Kiedy zabierałem się za granie w „Game Dev Tycoon”, nie spodziewałem się, że produkcja ta pochłonie tyle mojego czasu. Myślałem o niej raczej w kategorii gry, w którą można pograć od czasu do czasu nie przywiązując do niej większej wagi. Tymczasem „Game Dev Tycoon” wciągnęło mnie na kilkadziesiąt godzin, a ja aż do teraz nie jestem w stanie zrozumieć tego fenomenu – prosta gra strategiczno-ekonomiczna sprawiła mi więcej frajdy niż niejedna wysokobudżetowa i rozbudowana produkcja.
Skoro już wyraziłem swój zachwyt recenzowanym tytułem, wypadałoby przejść do sedna sprawy i napisać, czym tak naprawdę tytuł mnie oczarował. Zacznijmy może od tematu, który porusza „Game Dev Tycoon ” – przyznajcie sami, pewnie większość z Was ma w głowie swoje pomysły na idealne gry, które chcielibyście pokazać światu. Mnie na przykład marzy się gra RPG w uniwersum Harrego Pottera, a dzięki temu tytułowi mogłem wreszcie spełnić moje marzenie.
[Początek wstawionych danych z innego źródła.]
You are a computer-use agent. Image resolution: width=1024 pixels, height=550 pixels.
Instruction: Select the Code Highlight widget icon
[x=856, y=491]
Dlatego uważam, że twórcy gry trafili w dziesiątkę z wyborem tematu dla swojej produkcji.
Oprócz dobrze dobranego tematu „Game Dev Tycoon” posiada także swietny klimat, który sprawił, że poczułem się jakbym naprawdę był kierownikiem studia tworzącego gry.
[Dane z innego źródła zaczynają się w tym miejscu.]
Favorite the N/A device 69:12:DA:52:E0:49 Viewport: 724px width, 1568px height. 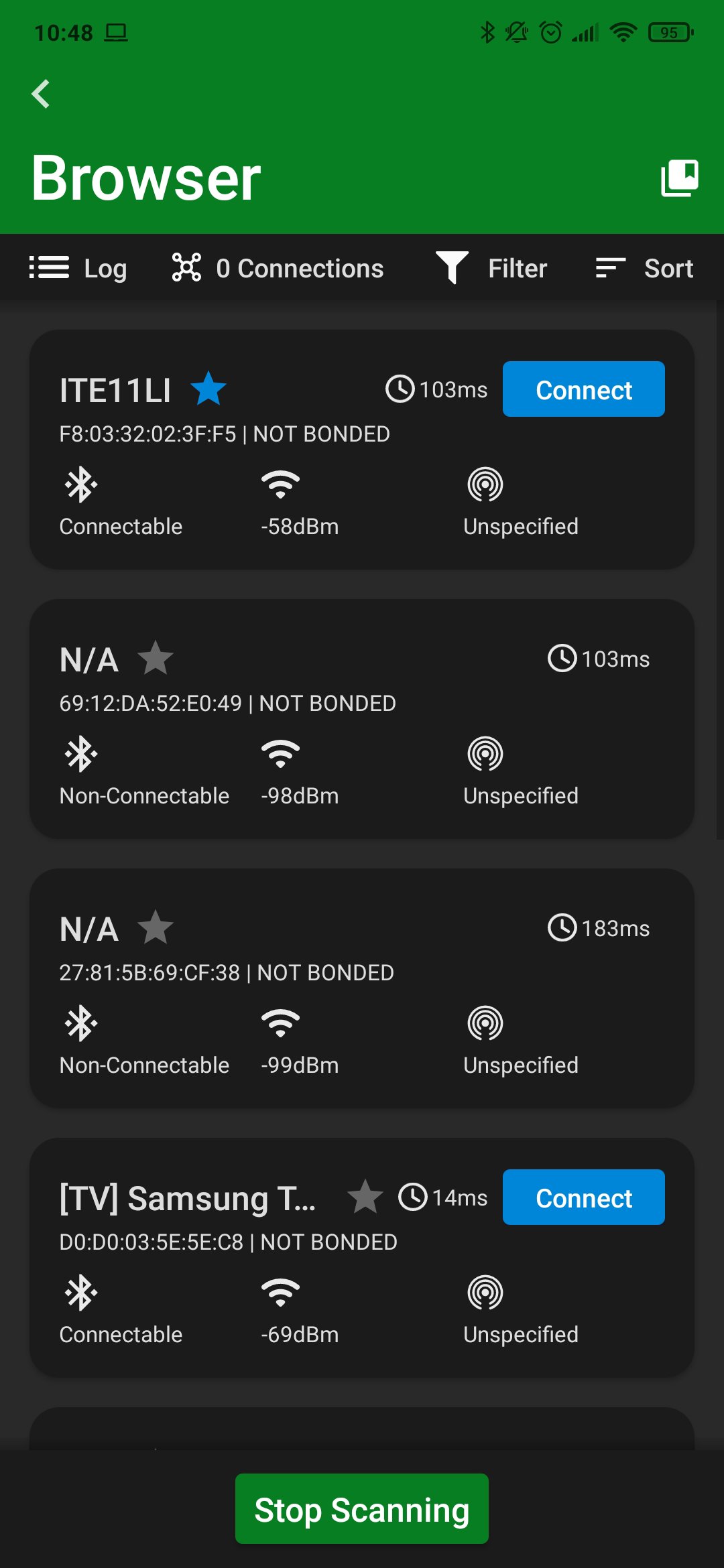pyautogui.click(x=156, y=659)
Żeby nie było tak słodko, czas teraz trochę p narzekać – całość została zrealizowana naprawdę świetnie – dbanie o stabilność finansową studia, zatrudnianie pracowników itp. to wszystko pasuje idealnie; martwi mnie tylko to, że sam proces tworzenia gier został sprowadzony do bawienia się suwakami.